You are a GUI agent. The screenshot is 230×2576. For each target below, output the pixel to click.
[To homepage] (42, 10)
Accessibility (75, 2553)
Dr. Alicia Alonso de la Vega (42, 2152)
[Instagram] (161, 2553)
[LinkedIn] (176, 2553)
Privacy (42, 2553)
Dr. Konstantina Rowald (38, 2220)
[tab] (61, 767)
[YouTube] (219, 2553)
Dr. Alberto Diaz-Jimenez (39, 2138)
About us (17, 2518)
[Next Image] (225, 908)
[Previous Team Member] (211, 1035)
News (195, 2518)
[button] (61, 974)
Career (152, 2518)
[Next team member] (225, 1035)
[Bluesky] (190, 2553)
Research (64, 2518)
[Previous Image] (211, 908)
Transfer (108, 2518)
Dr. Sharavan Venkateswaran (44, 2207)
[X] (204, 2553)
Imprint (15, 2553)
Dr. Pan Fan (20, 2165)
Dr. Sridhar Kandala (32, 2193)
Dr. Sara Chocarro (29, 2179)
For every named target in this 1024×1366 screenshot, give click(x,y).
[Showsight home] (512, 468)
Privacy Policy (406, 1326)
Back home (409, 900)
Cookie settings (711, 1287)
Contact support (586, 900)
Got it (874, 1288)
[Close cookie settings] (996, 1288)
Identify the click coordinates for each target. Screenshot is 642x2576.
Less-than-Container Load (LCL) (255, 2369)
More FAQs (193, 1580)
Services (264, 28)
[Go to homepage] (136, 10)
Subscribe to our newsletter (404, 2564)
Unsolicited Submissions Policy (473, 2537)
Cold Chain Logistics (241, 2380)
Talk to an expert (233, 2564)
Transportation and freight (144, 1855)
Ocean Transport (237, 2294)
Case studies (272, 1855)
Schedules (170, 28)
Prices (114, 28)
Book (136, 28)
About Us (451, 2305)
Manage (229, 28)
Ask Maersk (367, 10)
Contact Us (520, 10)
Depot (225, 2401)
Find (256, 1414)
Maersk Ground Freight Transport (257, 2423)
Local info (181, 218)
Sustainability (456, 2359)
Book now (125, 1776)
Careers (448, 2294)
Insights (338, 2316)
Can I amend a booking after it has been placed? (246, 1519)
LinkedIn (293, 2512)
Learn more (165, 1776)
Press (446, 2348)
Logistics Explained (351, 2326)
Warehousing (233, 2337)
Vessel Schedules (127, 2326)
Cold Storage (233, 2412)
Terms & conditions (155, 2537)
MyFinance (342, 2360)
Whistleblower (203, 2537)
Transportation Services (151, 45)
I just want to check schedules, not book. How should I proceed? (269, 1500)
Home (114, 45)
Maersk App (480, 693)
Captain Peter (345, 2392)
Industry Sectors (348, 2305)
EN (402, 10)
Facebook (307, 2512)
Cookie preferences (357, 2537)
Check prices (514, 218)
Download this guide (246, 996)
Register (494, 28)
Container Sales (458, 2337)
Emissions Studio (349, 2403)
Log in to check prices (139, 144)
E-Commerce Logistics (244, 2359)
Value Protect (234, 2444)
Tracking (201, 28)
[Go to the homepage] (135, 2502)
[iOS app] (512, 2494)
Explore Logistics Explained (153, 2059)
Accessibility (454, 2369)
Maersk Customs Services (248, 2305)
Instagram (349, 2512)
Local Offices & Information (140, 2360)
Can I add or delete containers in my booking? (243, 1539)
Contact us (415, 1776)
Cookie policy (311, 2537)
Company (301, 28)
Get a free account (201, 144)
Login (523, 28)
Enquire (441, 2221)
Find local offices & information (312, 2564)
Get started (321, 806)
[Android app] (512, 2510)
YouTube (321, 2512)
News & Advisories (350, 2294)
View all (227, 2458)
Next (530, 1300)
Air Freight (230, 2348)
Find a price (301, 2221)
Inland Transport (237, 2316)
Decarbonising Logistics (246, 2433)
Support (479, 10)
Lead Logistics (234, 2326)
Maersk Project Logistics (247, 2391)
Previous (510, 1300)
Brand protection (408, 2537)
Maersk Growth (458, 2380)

______

Set down precisely the lines above between the line holding "Cookie settings (711, 1287)" and the line holding "About Us (451, 2305)", inclusive, and nothing beyond them.

Cookie settings (711, 1287)
Contact support (586, 900)
Got it (874, 1288)
[Close cookie settings] (996, 1288)
Identify the click coordinates for each target. Screenshot is 642x2576.
Less-than-Container Load (LCL) (255, 2369)
More FAQs (193, 1580)
Services (264, 28)
[Go to homepage] (136, 10)
Subscribe to our newsletter (404, 2564)
Unsolicited Submissions Policy (473, 2537)
Cold Chain Logistics (241, 2380)
Talk to an expert (233, 2564)
Transportation and freight (144, 1855)
Ocean Transport (237, 2294)
Case studies (272, 1855)
Schedules (170, 28)
Prices (114, 28)
Book (136, 28)
About Us (451, 2305)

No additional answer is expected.